Restrictions pour les étrangers et contrôle des transferts
Le droit autrichien dresse une frontière nette entre les citoyens de l’Union européenne/EEE, assimilés aux nationaux, et les ressortissants de pays tiers. Les premiers peuvent acquérir librement la plupart des biens, sous réserve de règles spécifiques pour les terres agricoles et certaines zones touristiques où des limitations de résidences secondaires existent. Les seconds sont en principe soumis à une procédure d’autorisation.
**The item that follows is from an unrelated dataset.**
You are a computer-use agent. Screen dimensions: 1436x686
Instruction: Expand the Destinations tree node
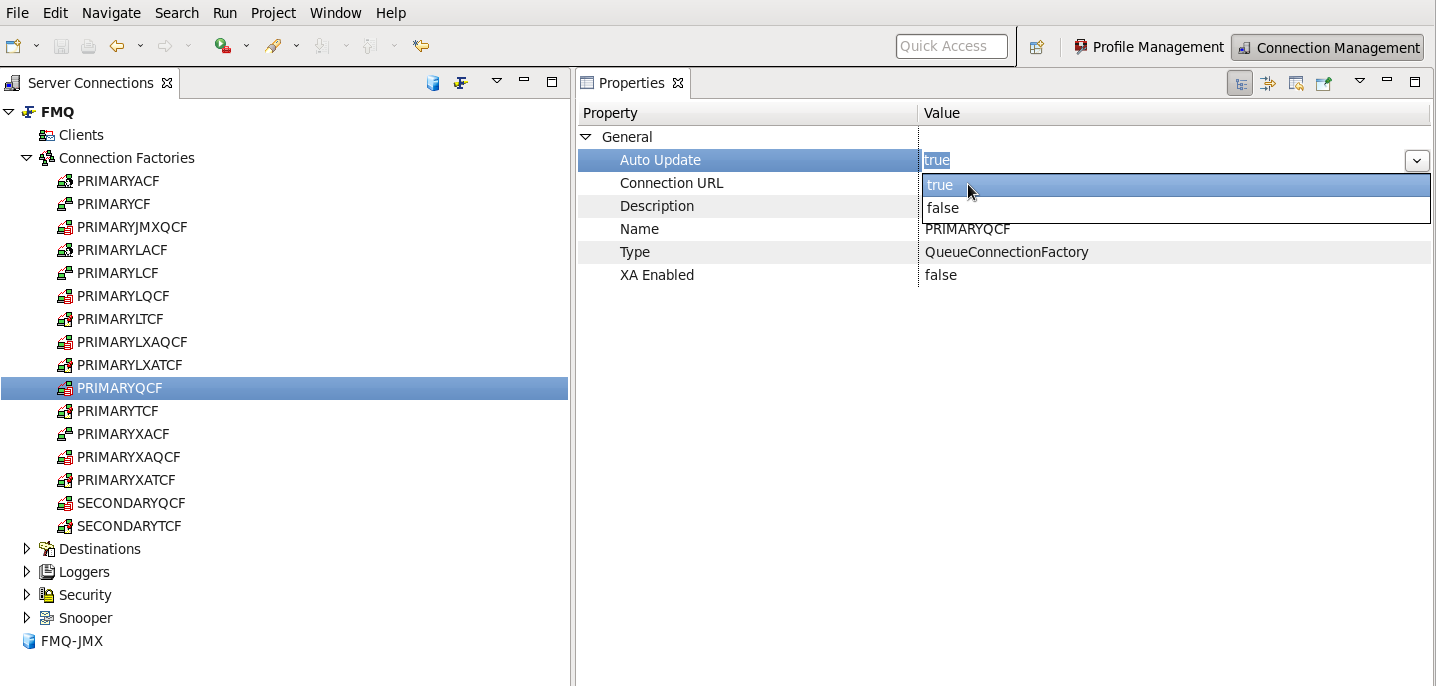pyautogui.click(x=27, y=549)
Chaque région autrichienne (Land) régit les acquisitions immobilières par des étrangers via sa propre loi (Grundverkehrsgesetz) et une commission dédiée (Grundverkehrsbehörde). La législation définit précisément les acquéreurs considérés comme étrangers, incluant les personnes physiques non autrichiennes, les sociétés dont le siège est à l’étranger, les entités autrichiennes majoritairement détenues par des étrangers, ainsi que les associations ou fondations sous contrôle étranger. L’autorisation n’est accordée que si l’opération sert un intérêt culturel, social ou macroéconomique et ne nuit pas à l’intérêt public. Bien que la détention d’un titre de séjour dans l’UE ou l’existence de liens économiques avec la région puissent faciliter la décision, ils ne garantissent pas l’obtention de l’autorisation.
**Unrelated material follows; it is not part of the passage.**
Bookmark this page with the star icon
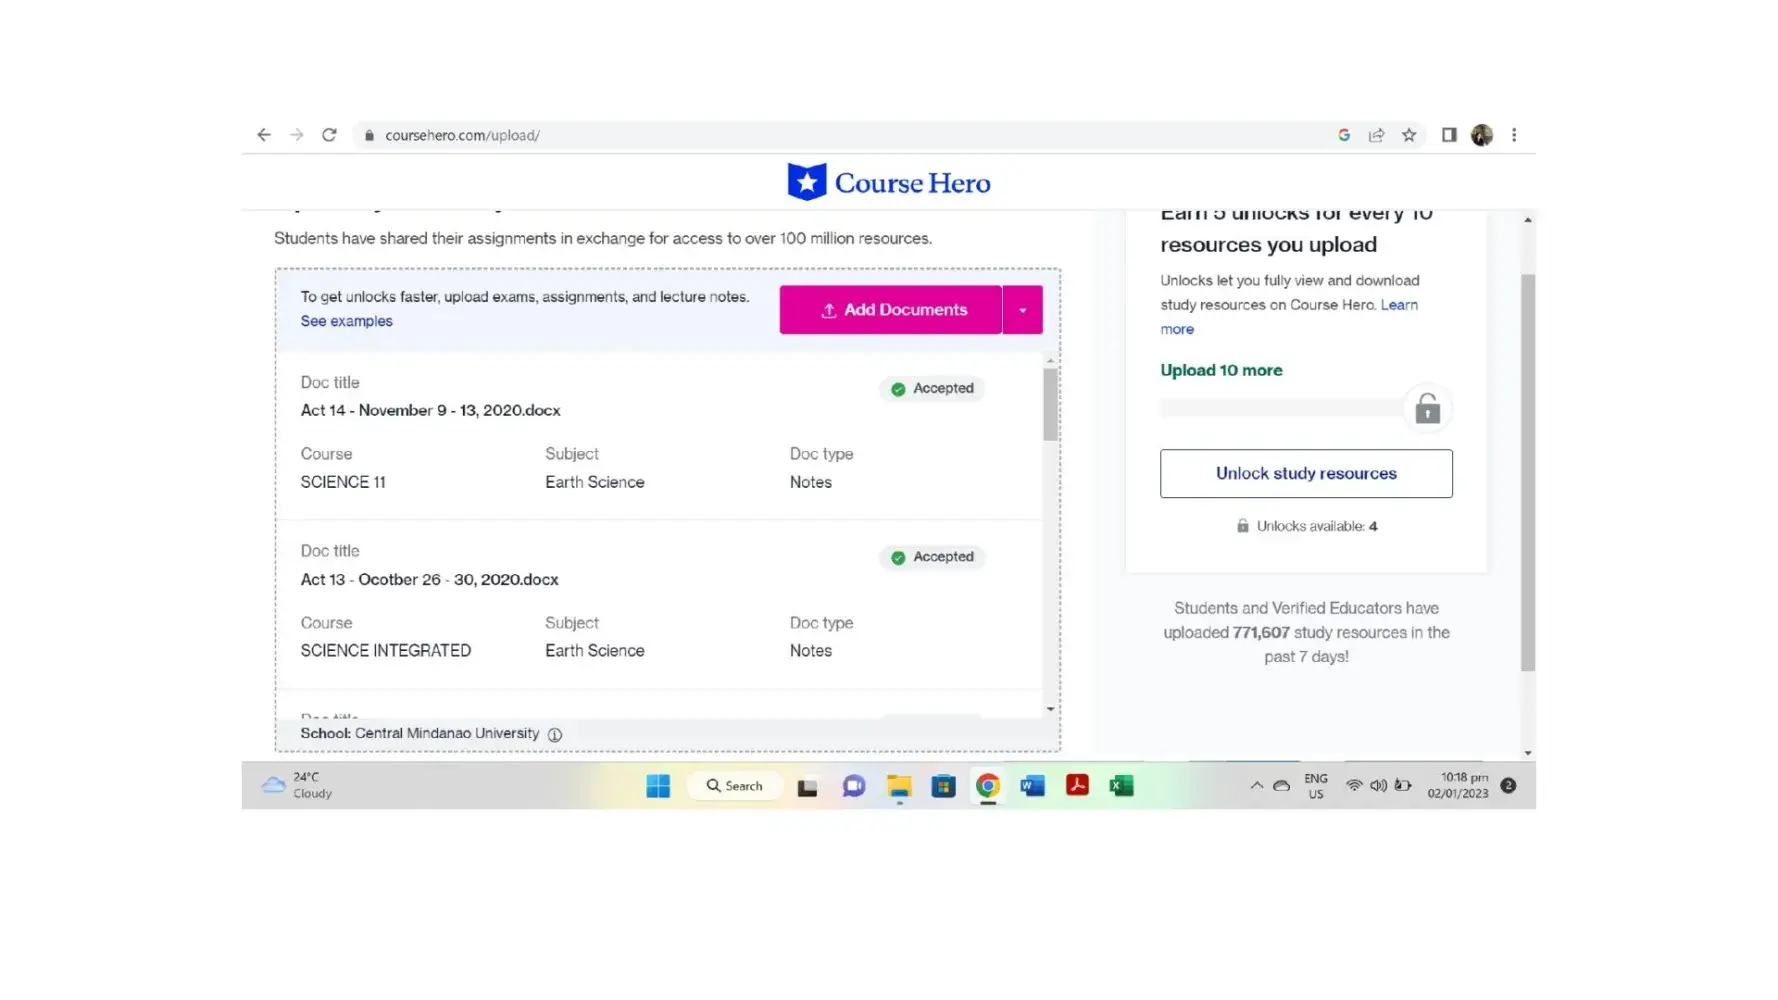coord(1409,135)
La pratique diffère fortement selon les régions : Vienne et Graz sont globalement ouvertes aux investisseurs non européens, même si un feu vert administratif reste requis dans la capitale. À l’inverse, des Länder alpins comme le Tyrol, le Vorarlberg ou une partie du Salzbourg appliquent des restrictions sévères, en particulier pour les résidences secondaires dans les stations de ski, où l’acquisition par des non‑résidents peut être quasi impossible, sauf rares exceptions explicitement zonées pour l’usage touristique ou de villégiature.
Les acquisitions immobilières via une société établie dans l’UE/EEE sont généralement traitées comme des achats nationaux, même avec des actionnaires tiers. Cependant, certains Länder allemands exigent que l’objet social de la société soit lié à l’immobilier. Les autorités vérifient rigoureusement l’origine des fonds dans le cadre de la lutte anti-blanchiment. Notaires, avocats et banques doivent collecter les justificatifs, identifier les bénéficiaires effectifs et signaler tout soupçon à l’office spécialisé du ministère de l’Intérieur.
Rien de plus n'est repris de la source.